GLENN: I can't think of a time in American history, in the -- in my lifetime, that it's been harder to find a man who will stand up for what is right even against all odds and stand up because it is right, even if it hurts him. I've never experienced a time in my life where it is more important to zoom out and look at the big principles as opposed to zooming in and seeing the daily squabbles.
And that's what we want to do here in this segment.
STU: Yeah, there's a new book called Scalia Speaks: Reflections on Law, Faith, and Life Well-Lived. Antonin Scalia is certainly a guy that represents what you're talking about.
And the book is by -- one of the coeditors is Ed Whelan. You've probably read his stuff online with National Review. And the book just came out. And Ed joins us now.
GLENN: Hey, Ed, this is a collection of speeches. Some of them were unknown that he gave?
ED: That's right, Glenn. Actually, almost all of them had never been published anywhere before. It's a real treasure trove of Justice Scalia's thoughts, not just on law, but on faith, on learning, on life. I think everyone will find it just a delight.
GLENN: So, Ed, could you find any place -- as you were looking at his speeches and you were looking at his life, could you find any place to where you think he was deeply conflicted in the sense that he didn't want to make a decision or didn't want to do something, but because he believed in the Constitution, he did make that tough choice?
ED: Well, he made it quite clear that one example of that is on the matter of flag-burning. That, you know, he made the decisive vote back in the late '80s, holding that laws that specifically target flag-burning violate the First Amendment. He makes it quite clear, that if he had his way, you know, hippie flag burners would be tossed in jail. So that's just one example.
Lots of areas of criminal procedure are another. And then even on the hot-button issues. That are so contested. It's important to recognize that his position was that these were matters left to the democratic processes to decide one way or another. He did not, unlike folks on the left, misread the Constitution, to impose his supposed views on say abortion or marriage.
GLENN: One of the things that is going on right now is this idea that our rights come from God and not the government. And it seems bizarre at how many people believe that somehow or another, that rights don't come from God. That they do come from a man-made source.
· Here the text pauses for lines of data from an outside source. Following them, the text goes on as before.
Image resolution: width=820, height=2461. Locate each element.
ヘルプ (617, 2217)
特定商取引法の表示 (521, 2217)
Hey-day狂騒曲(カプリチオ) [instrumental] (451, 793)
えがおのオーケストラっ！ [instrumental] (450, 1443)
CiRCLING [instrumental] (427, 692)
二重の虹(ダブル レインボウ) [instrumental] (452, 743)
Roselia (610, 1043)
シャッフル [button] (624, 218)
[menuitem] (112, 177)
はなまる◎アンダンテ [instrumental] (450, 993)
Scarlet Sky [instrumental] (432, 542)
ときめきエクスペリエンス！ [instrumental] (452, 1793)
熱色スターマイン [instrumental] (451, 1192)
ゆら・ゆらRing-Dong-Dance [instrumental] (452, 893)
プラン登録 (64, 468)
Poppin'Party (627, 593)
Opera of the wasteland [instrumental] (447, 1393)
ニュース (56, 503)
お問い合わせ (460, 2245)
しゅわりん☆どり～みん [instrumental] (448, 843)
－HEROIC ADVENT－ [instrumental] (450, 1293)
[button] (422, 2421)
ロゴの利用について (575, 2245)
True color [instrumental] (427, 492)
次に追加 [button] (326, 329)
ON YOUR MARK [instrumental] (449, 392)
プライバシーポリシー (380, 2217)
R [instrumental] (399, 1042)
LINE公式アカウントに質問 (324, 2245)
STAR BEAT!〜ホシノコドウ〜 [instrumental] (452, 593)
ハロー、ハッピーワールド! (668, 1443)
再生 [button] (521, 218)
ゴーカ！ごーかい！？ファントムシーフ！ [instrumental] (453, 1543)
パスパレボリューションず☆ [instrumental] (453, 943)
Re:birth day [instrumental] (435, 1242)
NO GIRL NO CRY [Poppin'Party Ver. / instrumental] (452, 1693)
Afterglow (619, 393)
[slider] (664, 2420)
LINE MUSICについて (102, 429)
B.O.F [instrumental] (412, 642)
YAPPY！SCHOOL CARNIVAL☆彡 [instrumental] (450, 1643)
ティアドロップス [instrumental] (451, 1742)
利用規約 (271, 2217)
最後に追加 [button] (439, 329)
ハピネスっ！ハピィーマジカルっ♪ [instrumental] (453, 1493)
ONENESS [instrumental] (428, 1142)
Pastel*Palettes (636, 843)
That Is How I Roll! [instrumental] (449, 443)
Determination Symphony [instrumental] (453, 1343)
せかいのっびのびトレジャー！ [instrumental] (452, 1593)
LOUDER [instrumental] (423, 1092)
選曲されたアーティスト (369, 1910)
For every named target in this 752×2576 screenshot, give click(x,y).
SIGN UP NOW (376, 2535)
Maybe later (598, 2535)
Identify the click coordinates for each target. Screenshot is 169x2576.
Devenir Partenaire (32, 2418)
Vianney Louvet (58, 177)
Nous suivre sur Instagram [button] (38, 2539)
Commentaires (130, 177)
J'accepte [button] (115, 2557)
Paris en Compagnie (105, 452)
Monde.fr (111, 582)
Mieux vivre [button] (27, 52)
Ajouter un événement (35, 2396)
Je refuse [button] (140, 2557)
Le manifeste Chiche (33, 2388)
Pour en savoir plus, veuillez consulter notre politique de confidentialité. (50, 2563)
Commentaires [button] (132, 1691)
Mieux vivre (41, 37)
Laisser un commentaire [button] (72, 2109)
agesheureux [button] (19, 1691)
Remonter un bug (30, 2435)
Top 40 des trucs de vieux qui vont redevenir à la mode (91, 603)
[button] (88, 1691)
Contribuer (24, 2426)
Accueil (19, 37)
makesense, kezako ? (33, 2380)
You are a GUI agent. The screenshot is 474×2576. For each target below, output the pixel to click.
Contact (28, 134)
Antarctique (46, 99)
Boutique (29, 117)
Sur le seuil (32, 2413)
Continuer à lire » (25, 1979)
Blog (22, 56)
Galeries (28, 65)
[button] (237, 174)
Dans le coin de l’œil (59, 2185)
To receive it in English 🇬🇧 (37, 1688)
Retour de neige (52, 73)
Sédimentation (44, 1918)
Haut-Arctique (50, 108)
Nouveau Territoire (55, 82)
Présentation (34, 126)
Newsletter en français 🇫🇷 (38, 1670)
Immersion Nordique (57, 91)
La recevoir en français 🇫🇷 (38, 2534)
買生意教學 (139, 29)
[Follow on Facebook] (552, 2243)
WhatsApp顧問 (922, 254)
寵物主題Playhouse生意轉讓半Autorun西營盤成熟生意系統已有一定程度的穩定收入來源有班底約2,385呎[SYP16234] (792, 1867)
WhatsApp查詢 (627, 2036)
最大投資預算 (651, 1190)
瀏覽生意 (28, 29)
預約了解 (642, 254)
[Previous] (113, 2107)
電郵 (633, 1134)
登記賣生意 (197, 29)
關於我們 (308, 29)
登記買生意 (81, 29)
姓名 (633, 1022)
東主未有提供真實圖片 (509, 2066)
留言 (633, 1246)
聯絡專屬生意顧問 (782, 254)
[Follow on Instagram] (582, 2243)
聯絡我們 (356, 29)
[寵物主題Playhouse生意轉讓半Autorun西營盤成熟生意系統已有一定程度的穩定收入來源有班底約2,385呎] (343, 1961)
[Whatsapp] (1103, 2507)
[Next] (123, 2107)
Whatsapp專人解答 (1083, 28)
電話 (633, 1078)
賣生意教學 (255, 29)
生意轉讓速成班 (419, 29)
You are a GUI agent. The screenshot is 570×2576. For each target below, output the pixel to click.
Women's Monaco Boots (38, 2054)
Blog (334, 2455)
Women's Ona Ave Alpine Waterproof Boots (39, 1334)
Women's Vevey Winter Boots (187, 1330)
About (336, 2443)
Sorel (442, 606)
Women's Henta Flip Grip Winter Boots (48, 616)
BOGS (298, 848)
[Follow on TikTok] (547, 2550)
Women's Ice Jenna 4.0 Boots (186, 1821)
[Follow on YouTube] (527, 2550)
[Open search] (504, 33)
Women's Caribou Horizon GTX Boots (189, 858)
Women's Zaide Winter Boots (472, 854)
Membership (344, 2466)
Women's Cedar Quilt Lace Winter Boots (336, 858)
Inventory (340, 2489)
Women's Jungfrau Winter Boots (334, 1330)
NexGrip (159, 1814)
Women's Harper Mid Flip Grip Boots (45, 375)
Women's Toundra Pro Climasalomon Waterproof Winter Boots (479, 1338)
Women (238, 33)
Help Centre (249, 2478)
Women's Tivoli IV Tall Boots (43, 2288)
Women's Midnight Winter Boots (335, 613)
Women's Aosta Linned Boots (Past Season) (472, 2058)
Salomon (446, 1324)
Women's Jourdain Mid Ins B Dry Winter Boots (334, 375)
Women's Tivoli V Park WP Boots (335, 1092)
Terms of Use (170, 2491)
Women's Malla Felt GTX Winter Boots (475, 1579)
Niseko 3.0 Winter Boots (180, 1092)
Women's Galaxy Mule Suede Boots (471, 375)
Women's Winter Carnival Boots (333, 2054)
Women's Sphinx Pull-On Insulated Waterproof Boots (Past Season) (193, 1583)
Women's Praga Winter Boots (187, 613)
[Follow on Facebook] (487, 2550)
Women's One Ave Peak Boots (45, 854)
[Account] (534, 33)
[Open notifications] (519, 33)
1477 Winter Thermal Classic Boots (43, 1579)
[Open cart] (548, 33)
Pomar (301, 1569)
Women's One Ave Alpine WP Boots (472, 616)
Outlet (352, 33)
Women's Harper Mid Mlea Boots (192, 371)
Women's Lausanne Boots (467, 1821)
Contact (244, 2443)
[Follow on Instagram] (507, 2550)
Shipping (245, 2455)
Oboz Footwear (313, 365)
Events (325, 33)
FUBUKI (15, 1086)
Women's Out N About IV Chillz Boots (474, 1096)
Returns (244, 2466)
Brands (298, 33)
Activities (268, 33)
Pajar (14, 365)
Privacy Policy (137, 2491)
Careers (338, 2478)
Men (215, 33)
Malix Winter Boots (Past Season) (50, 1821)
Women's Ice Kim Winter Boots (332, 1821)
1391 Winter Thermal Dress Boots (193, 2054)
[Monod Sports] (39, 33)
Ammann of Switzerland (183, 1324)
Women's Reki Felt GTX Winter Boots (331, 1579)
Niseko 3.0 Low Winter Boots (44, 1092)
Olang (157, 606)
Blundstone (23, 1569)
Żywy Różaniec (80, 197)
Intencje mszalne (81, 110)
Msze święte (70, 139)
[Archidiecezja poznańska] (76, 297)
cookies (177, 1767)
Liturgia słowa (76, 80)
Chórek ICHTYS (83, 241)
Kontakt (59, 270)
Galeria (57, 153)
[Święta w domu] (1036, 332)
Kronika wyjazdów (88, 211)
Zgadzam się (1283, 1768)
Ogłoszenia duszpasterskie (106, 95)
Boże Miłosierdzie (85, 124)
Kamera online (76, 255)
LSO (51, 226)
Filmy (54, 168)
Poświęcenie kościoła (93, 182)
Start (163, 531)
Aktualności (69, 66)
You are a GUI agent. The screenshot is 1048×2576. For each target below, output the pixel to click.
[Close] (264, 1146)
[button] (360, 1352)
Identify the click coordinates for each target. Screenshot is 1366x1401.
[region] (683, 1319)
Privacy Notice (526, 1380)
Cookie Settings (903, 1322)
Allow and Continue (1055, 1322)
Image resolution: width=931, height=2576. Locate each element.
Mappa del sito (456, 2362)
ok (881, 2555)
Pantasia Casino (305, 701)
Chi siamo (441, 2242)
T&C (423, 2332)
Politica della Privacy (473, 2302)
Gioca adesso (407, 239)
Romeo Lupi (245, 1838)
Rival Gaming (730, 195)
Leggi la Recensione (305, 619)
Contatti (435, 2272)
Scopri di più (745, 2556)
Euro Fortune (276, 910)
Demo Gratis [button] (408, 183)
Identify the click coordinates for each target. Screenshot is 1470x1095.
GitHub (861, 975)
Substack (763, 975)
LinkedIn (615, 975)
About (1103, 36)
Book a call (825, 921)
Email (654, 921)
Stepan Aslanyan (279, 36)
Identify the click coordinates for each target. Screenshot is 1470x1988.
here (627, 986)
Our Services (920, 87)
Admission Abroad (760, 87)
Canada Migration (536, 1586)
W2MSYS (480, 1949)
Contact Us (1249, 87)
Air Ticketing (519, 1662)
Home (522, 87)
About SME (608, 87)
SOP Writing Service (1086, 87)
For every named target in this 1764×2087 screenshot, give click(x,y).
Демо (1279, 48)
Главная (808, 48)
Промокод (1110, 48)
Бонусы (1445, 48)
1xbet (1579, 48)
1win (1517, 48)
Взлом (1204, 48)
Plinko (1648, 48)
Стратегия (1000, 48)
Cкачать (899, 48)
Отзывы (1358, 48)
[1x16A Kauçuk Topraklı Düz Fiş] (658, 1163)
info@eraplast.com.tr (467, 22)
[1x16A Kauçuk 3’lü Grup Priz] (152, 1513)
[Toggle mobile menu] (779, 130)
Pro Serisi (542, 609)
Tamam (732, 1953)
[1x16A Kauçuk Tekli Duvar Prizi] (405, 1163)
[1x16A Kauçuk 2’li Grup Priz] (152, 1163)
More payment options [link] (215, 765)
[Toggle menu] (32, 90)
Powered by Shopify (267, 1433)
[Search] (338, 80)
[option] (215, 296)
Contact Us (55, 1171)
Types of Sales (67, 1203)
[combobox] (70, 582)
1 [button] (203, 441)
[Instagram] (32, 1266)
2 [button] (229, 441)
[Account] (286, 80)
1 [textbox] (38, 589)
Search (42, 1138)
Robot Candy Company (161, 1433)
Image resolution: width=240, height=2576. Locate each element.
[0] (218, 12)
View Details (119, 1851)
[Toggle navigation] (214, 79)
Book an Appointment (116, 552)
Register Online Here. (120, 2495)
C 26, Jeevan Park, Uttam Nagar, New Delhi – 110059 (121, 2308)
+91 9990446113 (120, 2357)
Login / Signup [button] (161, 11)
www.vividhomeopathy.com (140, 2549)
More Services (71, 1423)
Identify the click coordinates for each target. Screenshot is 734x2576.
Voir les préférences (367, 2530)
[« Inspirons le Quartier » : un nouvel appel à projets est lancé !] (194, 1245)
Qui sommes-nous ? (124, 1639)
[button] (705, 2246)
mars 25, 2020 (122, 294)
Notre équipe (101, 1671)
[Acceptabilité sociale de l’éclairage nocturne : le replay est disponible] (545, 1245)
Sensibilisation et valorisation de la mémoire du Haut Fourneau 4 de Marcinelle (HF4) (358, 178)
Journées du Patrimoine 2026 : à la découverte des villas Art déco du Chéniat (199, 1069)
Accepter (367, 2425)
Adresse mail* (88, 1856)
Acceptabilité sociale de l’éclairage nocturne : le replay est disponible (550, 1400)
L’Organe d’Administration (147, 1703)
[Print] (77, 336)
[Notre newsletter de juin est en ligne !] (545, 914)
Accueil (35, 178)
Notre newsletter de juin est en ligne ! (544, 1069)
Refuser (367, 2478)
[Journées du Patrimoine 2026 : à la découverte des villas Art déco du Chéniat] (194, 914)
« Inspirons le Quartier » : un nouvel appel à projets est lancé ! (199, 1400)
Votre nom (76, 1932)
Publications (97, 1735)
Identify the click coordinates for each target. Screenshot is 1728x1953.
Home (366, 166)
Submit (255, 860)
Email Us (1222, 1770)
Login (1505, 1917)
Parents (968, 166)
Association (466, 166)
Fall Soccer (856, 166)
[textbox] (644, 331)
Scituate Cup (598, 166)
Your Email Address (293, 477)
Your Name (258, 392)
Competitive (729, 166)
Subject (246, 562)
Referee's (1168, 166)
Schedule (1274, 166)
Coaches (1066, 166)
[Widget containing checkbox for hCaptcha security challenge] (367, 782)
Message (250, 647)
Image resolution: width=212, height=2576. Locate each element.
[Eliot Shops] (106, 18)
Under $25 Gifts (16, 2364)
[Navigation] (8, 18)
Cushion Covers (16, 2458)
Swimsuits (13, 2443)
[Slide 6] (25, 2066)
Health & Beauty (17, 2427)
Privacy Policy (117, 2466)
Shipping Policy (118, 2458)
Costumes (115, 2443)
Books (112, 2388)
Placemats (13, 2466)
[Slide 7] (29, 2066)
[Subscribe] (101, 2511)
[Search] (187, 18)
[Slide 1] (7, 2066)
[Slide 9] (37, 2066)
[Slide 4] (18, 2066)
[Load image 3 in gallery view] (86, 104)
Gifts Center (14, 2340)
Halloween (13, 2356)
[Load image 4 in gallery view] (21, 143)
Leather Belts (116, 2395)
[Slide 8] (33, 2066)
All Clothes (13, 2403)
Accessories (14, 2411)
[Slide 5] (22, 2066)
Did you find anything where he was talking about that?
ED: Oh, absolutely. It recurs throughout his speeches. His recognition that our founding principles recognize that our rights come from God. And the Constitution sets up a structure that's designed to protect and fulfill those rights. Absolutely. That's at the very heart of his understanding of what America is.
And I would just add that on this Columbus Day, you know, what better opportunity to highlight the first Italian American justice, a justice who celebrated that one could both be Italian American and be 100 percent American. It's a beautiful speech that he gave just a month after he got on the court, where he talks about what makes an American. Says, no matter your blood, your place of birth, what makes it is embracing the principles of this country. And I'm afraid we see too many people abandoning those principles, in your example of believing that rights are whatever government confers are just one example.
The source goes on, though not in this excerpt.